Winter is the perfect time to cut back on running and focus on strength, core, cross-training, and more. I have had great intentions for these things but I decided I needed to get a little more focused. My new Believe Journal arrived last week and I started writing down some “goals” and how I can achieve them. Now, I know I said I wasn’t goal-setting this year, but this is different. My goals are more broad, like “prevent injury” rather than a specific mileage/time/race goal.
I started making notes of some small changes I can start focusing on during the winter months. I would like to prioritize these items rather than running for now.
1. Get back to short (but consistent) yoga practices
When it comes to yoga, it’s hit or miss for me. I can go 3 weeks doing yoga every other day for 30-45 minutes, and then I will go months without unrolling my mat. I decided that I would like to try using shorter routines a few days a week to see if that is easier to maintain. I subscribed to JasYoga again, which I tried about a year ago, so I can use that to incorporate short yoga sessions into my routine.

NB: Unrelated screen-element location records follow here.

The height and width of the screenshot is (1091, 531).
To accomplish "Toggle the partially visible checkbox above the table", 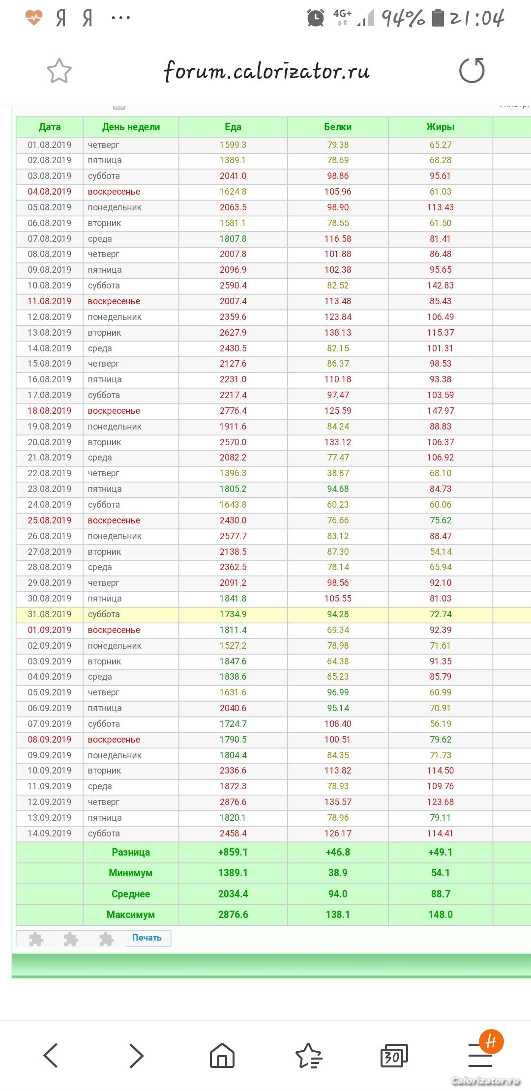I will click(119, 107).
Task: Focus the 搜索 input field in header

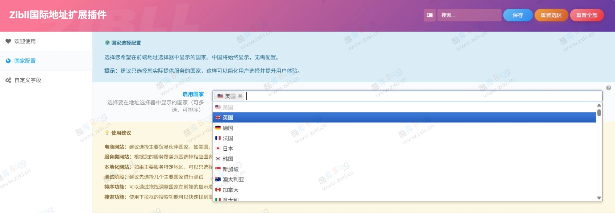Action: [469, 15]
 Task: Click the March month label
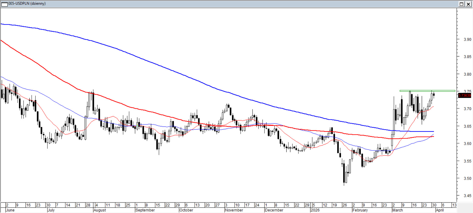coord(397,210)

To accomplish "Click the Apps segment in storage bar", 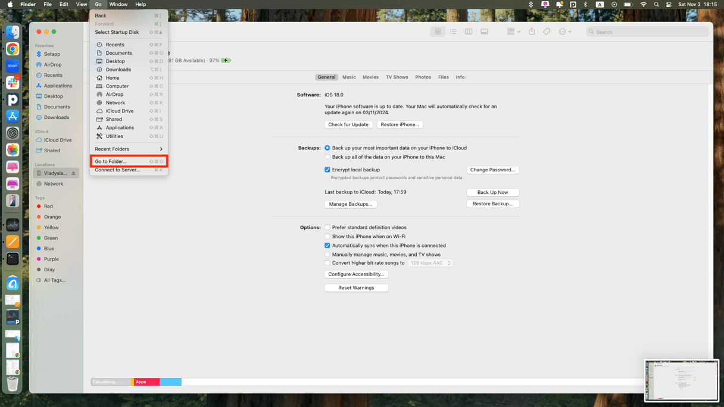I will pyautogui.click(x=146, y=382).
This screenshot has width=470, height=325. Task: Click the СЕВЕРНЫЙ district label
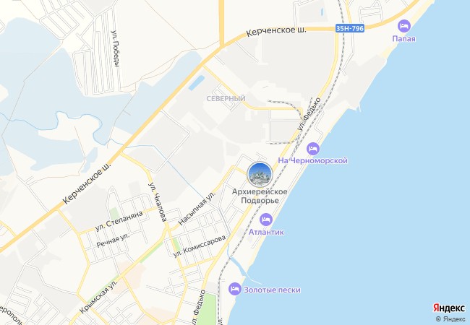(x=226, y=98)
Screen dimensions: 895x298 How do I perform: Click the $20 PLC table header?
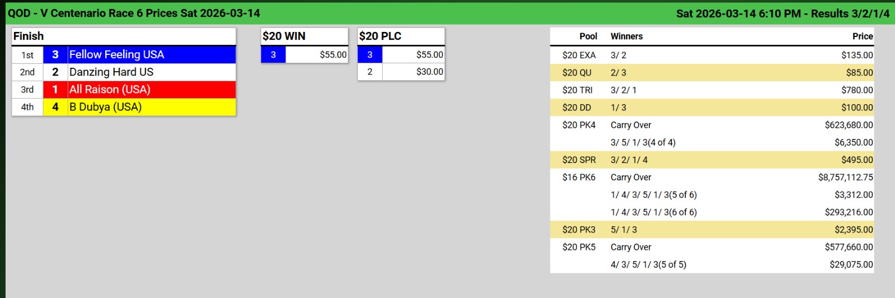click(380, 36)
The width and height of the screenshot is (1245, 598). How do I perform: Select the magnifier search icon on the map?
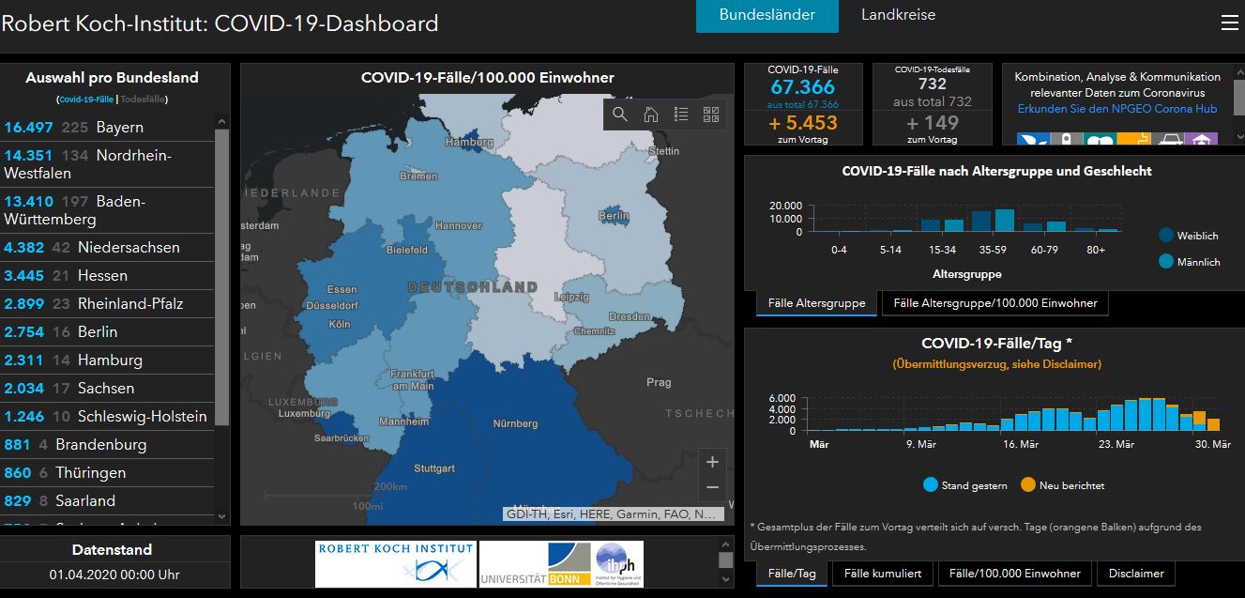[x=620, y=115]
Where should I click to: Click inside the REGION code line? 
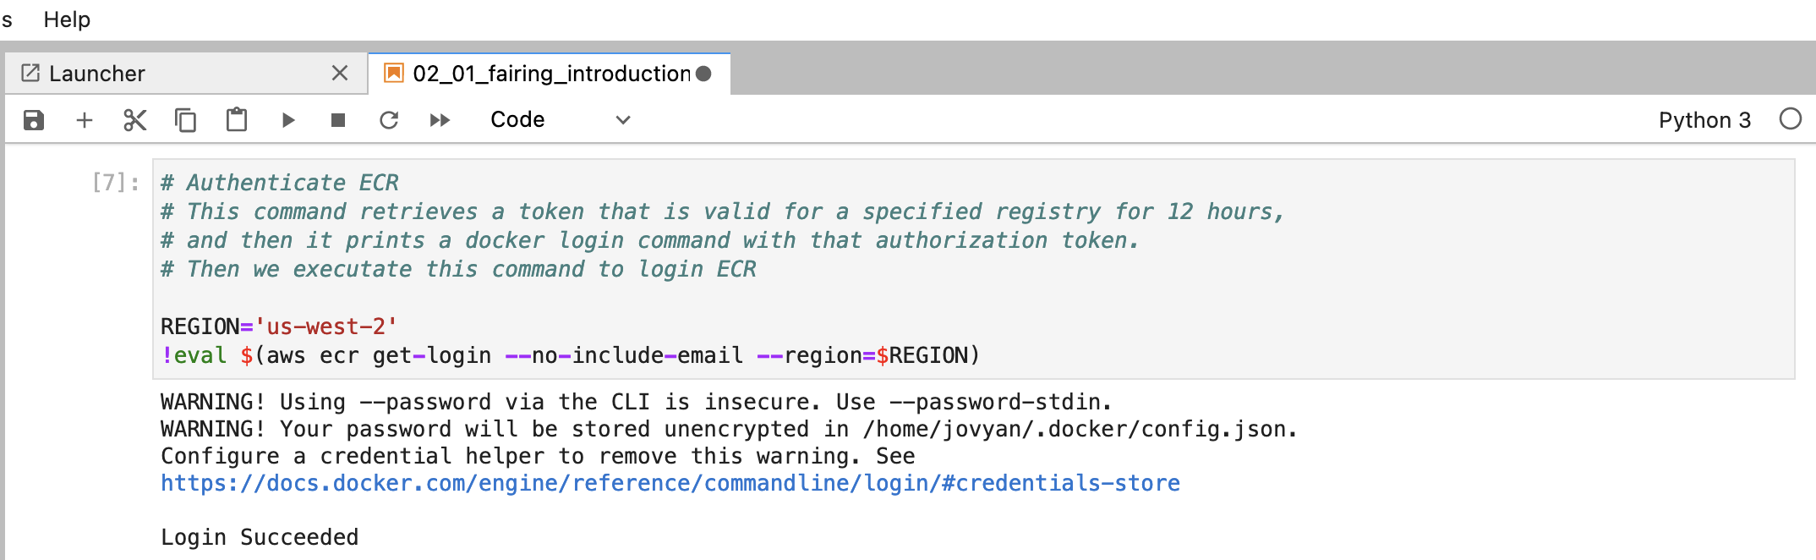pos(279,327)
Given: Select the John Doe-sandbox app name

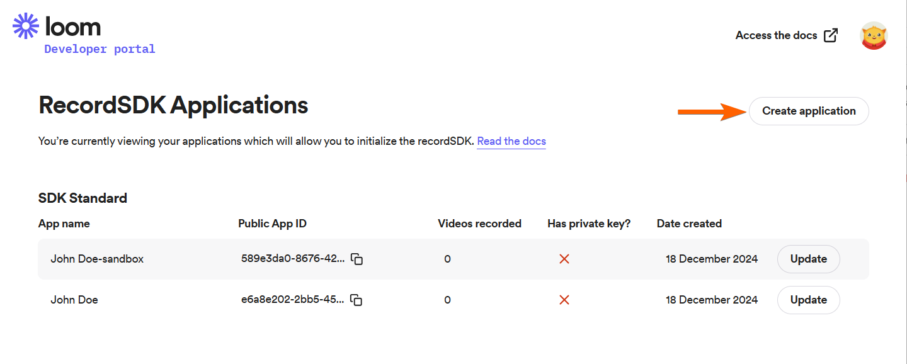Looking at the screenshot, I should (x=97, y=259).
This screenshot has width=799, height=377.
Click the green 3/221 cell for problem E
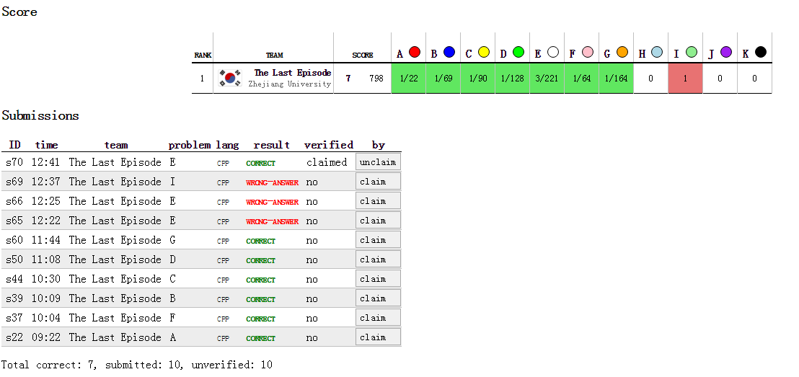pos(547,79)
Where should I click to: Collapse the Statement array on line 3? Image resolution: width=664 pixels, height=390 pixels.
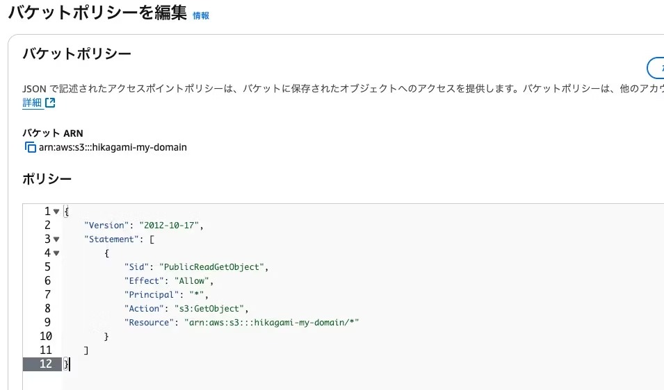56,239
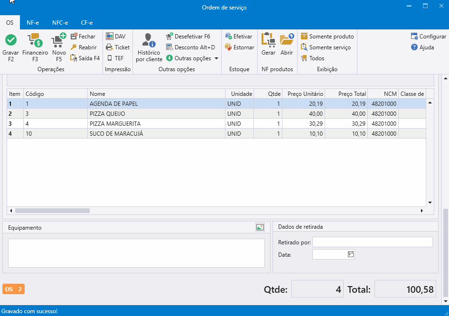
Task: Click the Fechar button
Action: 83,37

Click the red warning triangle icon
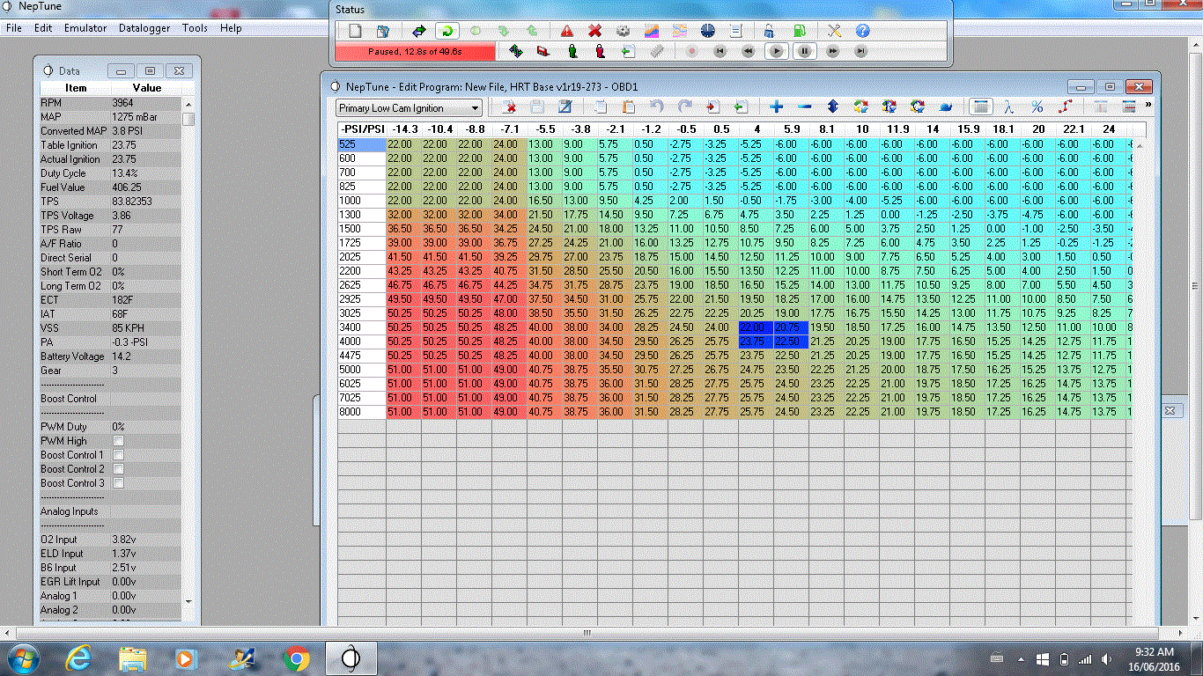point(566,31)
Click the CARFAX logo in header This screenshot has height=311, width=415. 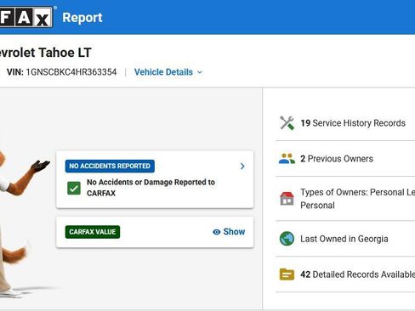point(26,17)
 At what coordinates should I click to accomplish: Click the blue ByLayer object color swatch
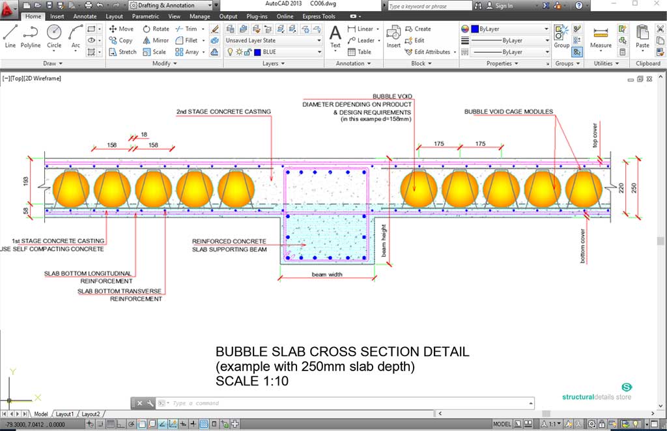tap(475, 29)
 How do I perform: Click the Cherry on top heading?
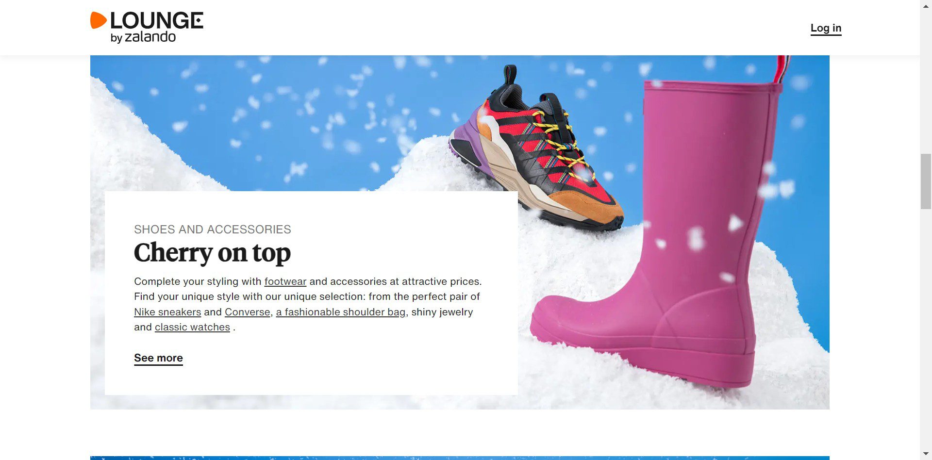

2. Focus on foot strength and balance
While I have been good about my core and hip exercises, I have to admit that I haven’t kept up with balance and foot strength. I learned a few exercises in PT that I should be doing. I should also be spending some time barefoot when I walk around the house which I am much better about in the summer. (Lately I have been in slippers all the time). I notice that my feet are still sensitive to the hardwood floors in my house, but I can at least do some of my foot strength exercises and balance stuff while barefoot on the carpet.
3. Consistent mobility work and foam rolling
When I am training for a race or running high mileage I am really good about foam rolling. Otherwise, I tend to skip it more than I should! My plan is to do a few minutes of mobility work (like the myrtl routine) after my run or workout and spend some time foam rolling in the evenings.
4. Build up to longer spinning workouts
Most of the time I spend about 10-15 minutes on my bike before a strength training workout. Once in awhile I will do a 30 or 45 minute session. I would like to do longer spinning workouts more regularly to get the cardiovascular benefits, so maybe 45-60 minutes once a week.
5. Get back to planks and push-ups
I used to be able to hold a plank for like 4 minutes. Now its barely 2. I have also been slacking on push-ups. I’d like to work on these two areas and keep track of my progress.
Writing out all of those details makes it feel like alot! So I will start with one thing at a time. My first focus will be the yoga, and if I get to any of the other areas at the same time, that’s great. If not, I’ll work on those over the upcoming weeks.
You may also like: 4 Simple Ways to Improve Your Running in 2017
By the way, I am also sharing some information about stretching on Kristina’s blog today! Be sure to head over and check it out!
Are you focusing on anything other than running during the winter?
How long can you hold a plank for?
Do you practice yoga regularly?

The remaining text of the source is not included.